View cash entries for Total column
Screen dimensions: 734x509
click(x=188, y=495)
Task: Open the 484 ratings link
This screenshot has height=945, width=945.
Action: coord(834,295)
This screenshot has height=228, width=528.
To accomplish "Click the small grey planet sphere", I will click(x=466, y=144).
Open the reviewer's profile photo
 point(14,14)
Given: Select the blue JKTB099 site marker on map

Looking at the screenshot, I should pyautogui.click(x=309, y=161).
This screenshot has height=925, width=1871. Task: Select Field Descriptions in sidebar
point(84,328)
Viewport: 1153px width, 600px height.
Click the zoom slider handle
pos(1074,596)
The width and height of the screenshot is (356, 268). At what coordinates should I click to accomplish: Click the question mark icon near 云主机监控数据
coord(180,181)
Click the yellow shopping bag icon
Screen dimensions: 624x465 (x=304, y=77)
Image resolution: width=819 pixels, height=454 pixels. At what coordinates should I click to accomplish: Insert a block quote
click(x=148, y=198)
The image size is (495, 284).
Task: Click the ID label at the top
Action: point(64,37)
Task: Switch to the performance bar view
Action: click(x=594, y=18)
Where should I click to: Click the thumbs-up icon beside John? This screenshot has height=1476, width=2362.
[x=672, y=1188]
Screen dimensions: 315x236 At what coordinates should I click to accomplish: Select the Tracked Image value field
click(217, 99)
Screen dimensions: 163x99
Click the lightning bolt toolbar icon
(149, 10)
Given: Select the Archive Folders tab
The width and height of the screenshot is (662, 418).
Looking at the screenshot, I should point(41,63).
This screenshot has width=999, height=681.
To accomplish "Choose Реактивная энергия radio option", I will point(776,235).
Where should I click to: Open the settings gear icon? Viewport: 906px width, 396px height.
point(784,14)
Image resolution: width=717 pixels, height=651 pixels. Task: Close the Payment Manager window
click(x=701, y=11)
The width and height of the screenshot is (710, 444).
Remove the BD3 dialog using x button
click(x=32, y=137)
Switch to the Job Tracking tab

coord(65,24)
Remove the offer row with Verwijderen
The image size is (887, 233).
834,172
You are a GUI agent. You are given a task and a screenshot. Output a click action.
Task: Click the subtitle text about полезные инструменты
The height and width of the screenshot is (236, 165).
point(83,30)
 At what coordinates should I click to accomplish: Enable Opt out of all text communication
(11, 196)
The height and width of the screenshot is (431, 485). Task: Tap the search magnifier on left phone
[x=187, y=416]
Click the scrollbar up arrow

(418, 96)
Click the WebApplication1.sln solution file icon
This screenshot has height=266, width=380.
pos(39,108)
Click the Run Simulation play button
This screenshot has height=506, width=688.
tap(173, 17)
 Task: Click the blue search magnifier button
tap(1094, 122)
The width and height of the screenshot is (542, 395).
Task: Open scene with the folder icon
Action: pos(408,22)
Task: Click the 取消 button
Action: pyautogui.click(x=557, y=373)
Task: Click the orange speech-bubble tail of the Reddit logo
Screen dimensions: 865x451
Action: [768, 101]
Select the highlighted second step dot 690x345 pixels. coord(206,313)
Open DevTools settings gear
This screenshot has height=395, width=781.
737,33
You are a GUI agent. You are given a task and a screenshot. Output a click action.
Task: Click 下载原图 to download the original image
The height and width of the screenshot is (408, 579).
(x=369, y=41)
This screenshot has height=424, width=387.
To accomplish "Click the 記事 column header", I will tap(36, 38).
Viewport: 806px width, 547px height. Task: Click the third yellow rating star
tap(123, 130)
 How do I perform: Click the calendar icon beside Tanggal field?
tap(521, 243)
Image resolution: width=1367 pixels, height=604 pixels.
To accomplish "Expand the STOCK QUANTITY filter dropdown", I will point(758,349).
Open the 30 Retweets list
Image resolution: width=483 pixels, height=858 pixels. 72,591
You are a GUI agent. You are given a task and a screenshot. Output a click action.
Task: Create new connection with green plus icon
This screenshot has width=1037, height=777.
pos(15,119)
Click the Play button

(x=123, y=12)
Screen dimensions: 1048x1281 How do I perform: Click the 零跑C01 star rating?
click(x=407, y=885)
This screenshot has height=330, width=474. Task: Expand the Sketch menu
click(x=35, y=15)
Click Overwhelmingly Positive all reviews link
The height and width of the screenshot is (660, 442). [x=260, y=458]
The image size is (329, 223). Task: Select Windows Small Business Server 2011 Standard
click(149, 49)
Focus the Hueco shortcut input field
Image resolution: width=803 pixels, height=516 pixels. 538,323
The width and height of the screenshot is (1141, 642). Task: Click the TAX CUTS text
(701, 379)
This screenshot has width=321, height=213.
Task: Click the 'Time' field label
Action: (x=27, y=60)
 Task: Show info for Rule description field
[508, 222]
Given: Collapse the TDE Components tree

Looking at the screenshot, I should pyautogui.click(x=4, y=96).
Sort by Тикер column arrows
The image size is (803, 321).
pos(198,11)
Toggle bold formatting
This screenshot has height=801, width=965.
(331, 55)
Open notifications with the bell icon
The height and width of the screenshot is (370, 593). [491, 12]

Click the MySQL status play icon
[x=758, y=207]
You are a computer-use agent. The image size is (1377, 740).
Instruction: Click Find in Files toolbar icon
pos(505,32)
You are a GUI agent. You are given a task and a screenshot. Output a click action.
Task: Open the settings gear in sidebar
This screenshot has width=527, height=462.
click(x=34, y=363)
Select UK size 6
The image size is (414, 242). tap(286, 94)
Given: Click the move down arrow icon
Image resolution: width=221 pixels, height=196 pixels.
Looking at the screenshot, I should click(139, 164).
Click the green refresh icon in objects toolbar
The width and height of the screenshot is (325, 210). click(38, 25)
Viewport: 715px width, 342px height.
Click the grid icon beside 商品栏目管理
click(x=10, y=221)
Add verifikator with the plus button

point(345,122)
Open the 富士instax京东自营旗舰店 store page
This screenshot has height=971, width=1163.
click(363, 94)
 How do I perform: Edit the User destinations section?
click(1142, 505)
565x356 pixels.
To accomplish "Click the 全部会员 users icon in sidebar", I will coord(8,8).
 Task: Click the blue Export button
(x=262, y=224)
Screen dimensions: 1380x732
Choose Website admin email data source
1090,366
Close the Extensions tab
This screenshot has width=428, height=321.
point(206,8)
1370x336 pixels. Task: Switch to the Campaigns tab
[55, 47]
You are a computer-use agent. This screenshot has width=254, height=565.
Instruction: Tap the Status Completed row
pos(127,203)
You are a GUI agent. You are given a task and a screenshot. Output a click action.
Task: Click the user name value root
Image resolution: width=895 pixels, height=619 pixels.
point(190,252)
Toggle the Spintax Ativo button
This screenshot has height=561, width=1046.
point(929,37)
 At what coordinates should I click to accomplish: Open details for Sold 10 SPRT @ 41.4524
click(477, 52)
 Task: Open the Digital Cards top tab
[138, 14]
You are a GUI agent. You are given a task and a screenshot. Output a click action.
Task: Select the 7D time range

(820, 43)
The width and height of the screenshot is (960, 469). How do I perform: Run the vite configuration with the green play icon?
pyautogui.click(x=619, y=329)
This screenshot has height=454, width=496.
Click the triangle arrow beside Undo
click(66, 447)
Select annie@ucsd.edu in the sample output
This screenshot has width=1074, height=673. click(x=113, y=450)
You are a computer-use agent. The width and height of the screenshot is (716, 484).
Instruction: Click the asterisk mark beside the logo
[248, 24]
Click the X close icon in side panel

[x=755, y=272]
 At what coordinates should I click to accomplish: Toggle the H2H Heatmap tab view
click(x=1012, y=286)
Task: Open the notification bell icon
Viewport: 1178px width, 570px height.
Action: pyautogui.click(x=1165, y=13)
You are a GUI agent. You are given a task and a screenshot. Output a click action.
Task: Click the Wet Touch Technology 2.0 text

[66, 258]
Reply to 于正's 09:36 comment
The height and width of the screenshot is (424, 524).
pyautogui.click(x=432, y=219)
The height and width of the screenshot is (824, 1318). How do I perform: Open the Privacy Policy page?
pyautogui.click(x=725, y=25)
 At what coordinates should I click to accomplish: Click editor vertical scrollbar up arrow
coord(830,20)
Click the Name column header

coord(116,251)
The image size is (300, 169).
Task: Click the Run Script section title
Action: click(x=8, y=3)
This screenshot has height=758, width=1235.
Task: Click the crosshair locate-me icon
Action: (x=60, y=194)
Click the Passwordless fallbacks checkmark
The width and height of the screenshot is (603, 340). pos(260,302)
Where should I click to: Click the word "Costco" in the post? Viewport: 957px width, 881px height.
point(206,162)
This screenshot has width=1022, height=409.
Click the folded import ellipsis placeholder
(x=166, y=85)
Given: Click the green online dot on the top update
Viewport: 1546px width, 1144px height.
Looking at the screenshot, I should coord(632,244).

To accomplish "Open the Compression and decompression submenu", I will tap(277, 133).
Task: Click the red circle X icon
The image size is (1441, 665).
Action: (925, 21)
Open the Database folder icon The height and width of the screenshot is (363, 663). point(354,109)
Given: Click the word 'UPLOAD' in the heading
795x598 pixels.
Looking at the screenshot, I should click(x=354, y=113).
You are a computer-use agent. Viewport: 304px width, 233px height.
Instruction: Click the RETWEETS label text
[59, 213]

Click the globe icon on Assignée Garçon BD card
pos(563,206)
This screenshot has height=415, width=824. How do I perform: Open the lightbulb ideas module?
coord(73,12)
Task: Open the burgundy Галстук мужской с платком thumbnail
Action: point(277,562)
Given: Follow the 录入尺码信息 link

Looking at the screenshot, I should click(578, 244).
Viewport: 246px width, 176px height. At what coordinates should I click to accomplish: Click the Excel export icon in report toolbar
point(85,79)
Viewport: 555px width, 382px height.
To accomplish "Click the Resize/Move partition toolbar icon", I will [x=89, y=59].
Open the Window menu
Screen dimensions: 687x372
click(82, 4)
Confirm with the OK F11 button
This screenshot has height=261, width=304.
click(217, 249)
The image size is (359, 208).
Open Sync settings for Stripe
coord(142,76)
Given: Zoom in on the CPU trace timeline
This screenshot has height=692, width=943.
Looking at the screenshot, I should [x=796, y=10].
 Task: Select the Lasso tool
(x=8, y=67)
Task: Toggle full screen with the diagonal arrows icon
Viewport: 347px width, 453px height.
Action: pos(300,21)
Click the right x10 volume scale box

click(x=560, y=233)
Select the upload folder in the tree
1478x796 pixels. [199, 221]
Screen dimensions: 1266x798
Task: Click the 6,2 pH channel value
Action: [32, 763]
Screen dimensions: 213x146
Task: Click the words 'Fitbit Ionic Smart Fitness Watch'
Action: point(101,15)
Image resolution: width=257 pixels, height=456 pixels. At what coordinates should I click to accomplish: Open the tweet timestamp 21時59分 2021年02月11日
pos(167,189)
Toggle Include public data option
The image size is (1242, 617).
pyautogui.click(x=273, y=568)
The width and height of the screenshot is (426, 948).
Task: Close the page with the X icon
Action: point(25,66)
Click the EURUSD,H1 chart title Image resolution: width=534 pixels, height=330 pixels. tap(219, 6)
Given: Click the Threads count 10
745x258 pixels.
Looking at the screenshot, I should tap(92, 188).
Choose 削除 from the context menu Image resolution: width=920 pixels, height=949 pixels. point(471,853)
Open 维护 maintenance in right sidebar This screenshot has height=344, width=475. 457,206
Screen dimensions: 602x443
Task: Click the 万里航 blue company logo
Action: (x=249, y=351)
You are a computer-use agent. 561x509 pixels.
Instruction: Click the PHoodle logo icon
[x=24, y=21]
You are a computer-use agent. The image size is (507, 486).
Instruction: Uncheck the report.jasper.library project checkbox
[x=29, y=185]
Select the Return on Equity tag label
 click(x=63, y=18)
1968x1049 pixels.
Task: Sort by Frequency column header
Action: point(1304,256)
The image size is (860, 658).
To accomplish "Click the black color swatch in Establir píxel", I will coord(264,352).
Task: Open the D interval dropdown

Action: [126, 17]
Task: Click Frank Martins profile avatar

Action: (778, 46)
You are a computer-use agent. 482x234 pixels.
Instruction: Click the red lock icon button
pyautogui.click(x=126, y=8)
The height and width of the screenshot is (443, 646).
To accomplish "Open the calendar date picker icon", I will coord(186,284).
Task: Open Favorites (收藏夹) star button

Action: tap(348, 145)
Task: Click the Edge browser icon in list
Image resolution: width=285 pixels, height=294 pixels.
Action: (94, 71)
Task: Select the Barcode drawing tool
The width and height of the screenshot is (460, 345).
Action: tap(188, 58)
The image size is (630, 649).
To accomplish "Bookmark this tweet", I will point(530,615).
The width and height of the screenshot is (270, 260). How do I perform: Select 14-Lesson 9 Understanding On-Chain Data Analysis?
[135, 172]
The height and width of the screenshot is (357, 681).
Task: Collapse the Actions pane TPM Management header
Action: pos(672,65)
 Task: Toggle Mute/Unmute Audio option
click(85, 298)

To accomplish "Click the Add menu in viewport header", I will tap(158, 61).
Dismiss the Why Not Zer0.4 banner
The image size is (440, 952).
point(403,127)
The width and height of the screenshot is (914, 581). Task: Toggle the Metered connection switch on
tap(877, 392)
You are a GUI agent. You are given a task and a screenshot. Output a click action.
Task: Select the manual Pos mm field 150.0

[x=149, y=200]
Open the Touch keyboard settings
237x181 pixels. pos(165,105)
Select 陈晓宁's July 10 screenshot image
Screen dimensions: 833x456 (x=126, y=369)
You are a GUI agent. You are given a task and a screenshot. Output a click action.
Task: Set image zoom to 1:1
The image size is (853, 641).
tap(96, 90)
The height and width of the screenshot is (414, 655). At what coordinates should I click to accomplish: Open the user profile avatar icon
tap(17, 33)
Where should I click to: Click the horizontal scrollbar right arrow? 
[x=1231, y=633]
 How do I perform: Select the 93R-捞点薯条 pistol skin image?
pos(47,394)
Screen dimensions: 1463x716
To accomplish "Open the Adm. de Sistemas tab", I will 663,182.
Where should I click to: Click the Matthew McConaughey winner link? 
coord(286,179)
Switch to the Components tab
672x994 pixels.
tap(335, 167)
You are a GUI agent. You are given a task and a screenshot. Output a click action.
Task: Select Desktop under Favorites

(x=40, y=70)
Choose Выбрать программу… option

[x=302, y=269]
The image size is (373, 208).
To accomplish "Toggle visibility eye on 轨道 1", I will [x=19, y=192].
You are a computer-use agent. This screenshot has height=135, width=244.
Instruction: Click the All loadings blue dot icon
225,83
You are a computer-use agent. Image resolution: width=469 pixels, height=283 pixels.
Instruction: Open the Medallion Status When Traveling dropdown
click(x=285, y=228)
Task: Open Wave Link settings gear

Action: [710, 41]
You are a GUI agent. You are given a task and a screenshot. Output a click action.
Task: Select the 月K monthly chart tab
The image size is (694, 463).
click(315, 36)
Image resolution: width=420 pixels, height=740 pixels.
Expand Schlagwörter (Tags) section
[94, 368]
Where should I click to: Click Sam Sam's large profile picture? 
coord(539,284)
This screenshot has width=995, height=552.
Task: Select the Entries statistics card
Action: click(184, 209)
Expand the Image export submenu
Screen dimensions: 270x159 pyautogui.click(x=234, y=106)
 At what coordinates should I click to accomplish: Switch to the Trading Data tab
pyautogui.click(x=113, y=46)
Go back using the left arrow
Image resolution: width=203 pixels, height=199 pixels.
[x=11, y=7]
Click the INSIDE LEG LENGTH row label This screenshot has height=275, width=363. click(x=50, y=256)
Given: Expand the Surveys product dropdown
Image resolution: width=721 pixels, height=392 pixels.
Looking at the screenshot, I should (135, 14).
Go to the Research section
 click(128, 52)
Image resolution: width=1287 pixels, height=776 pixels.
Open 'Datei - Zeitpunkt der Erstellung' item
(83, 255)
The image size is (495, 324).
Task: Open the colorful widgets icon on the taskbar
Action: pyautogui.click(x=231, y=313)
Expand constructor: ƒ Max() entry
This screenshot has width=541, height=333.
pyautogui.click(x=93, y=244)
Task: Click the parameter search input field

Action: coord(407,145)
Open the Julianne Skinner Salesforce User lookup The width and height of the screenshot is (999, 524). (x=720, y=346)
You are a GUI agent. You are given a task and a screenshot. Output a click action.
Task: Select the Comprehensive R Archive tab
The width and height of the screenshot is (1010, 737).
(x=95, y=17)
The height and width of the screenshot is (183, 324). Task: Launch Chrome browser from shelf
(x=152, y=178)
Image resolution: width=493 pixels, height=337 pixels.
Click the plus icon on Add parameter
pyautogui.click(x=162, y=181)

--------------------

The answer should be nothing but the number of lines above that contain "Archive".

2